The MITRE ATT&CK tactic (TA0008) covering techniques that let an attacker pivot from one compromised host to others across the environment. It belongs to the Defense & Operations category of cybersecurity.

What does Lateral Movement mean?

The MITRE ATT&CK tactic (TA0008) covering techniques that let an attacker pivot from one compromised host to others across the environment.

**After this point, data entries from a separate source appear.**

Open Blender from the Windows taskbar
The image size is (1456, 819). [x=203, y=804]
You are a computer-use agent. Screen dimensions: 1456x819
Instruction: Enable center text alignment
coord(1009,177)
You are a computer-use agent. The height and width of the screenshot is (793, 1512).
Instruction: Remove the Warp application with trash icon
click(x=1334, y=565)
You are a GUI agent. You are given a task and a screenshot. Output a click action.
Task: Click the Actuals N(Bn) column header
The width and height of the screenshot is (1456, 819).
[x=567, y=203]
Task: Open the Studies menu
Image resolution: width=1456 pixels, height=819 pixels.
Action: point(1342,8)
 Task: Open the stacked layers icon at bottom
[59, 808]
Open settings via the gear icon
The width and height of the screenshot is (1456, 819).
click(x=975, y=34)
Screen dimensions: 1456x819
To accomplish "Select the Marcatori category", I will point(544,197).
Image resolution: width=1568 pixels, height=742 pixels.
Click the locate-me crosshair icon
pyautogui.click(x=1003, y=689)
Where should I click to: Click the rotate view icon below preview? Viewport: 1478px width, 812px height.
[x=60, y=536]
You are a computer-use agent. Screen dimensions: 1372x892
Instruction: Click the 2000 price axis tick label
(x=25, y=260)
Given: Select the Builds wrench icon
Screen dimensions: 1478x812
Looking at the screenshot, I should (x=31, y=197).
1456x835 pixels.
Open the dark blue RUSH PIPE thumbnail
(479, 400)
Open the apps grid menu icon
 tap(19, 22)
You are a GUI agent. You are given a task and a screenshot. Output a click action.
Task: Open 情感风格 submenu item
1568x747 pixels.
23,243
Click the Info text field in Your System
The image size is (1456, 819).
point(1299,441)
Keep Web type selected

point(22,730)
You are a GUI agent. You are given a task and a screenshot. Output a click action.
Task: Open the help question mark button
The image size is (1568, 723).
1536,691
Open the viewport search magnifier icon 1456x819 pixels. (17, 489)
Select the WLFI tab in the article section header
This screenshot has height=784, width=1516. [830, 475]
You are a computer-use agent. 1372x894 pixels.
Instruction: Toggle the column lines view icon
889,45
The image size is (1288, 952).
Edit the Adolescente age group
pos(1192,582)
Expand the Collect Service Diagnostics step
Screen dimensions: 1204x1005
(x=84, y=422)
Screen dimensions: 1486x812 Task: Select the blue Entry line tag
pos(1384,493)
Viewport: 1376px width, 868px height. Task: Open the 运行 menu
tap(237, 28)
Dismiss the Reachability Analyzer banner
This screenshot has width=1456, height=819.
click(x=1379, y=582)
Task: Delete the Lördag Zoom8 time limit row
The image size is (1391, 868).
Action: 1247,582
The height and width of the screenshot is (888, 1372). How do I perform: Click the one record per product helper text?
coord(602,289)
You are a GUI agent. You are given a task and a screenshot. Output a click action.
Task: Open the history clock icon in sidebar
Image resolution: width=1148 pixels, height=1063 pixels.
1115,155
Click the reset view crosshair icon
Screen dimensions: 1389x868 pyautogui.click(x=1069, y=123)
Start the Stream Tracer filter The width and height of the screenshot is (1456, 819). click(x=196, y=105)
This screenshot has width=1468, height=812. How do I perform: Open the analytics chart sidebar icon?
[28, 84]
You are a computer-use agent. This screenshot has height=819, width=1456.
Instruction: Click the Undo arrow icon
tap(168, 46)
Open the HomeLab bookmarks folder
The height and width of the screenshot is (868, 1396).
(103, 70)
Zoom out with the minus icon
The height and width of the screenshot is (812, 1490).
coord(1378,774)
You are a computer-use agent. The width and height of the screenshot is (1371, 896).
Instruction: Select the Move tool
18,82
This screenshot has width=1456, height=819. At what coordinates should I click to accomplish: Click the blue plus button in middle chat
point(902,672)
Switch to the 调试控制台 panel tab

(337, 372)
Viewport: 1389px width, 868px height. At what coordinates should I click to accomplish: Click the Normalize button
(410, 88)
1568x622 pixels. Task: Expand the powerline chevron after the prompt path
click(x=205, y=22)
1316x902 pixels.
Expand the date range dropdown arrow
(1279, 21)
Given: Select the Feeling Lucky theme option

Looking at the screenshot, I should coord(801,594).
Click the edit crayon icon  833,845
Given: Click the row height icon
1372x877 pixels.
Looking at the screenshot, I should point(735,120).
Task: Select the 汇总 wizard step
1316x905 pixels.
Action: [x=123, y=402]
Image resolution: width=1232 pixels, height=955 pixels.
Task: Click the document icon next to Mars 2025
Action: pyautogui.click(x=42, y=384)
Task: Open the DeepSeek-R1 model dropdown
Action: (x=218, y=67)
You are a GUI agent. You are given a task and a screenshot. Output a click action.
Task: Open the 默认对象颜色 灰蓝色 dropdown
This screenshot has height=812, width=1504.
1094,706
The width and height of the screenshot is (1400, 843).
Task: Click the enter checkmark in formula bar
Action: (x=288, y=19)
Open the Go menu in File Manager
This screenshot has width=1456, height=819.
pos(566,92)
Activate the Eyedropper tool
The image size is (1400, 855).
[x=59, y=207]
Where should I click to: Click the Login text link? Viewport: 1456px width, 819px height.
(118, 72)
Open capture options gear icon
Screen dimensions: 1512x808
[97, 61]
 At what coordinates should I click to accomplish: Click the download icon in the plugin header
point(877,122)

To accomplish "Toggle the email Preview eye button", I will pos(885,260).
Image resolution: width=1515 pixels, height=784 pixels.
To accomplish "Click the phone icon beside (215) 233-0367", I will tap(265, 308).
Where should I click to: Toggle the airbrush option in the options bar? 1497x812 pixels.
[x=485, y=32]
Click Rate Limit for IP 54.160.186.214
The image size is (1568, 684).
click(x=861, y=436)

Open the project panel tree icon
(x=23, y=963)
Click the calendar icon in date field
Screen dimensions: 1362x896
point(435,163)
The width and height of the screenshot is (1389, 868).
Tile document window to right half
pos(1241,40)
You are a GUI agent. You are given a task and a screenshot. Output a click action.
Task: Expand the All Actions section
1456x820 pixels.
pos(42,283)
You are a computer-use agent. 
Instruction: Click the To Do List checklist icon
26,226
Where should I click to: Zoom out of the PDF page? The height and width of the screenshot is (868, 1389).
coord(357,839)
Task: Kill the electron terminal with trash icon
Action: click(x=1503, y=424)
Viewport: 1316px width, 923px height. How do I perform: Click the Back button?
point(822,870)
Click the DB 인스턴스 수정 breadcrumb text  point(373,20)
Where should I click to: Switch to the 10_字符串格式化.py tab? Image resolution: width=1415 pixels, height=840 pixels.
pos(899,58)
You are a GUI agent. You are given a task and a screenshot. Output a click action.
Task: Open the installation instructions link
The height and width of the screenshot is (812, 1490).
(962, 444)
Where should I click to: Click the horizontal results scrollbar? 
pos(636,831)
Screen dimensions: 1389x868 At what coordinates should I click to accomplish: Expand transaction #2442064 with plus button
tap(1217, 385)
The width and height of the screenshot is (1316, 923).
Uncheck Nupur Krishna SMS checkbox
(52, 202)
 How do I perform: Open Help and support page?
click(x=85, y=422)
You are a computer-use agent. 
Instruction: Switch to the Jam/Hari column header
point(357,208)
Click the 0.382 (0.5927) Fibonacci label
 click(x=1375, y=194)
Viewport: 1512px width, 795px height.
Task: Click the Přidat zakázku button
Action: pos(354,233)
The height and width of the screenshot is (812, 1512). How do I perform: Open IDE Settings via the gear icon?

How does Lateral Movement work?

Lateral Movement (MITRE ATT&CK tactic TA0008) groups techniques attackers use to expand their foothold by moving from an initial host to other systems, accounts, or cloud tenants. Common techniques include pass-the-hash, pass-the-ticket, overpass-the-hash, RDP and SSH hijacking, exploiting remote services (SMB, WinRM, WMI, PsExec), abusing tools like Cobalt Strike, and replaying valid OAuth or SAML tokens against cloud APIs. Lateral movement is often the loudest stage of an intrusion in terms of telemetry because it crosses host boundaries. Defenders rely on network segmentation, identity tiering, just-in-time admin, MFA on remote protocols, EDR correlation across hosts, and Sigma/MDE detections for SMB and RPC pivots.

How do you defend against Lateral Movement?

Defences for Lateral Movement typically combine technical controls and operational practices, as detailed in the full definition above.

What are other names for Lateral Movement?

Common alternative names include: Pivoting, Internal movement.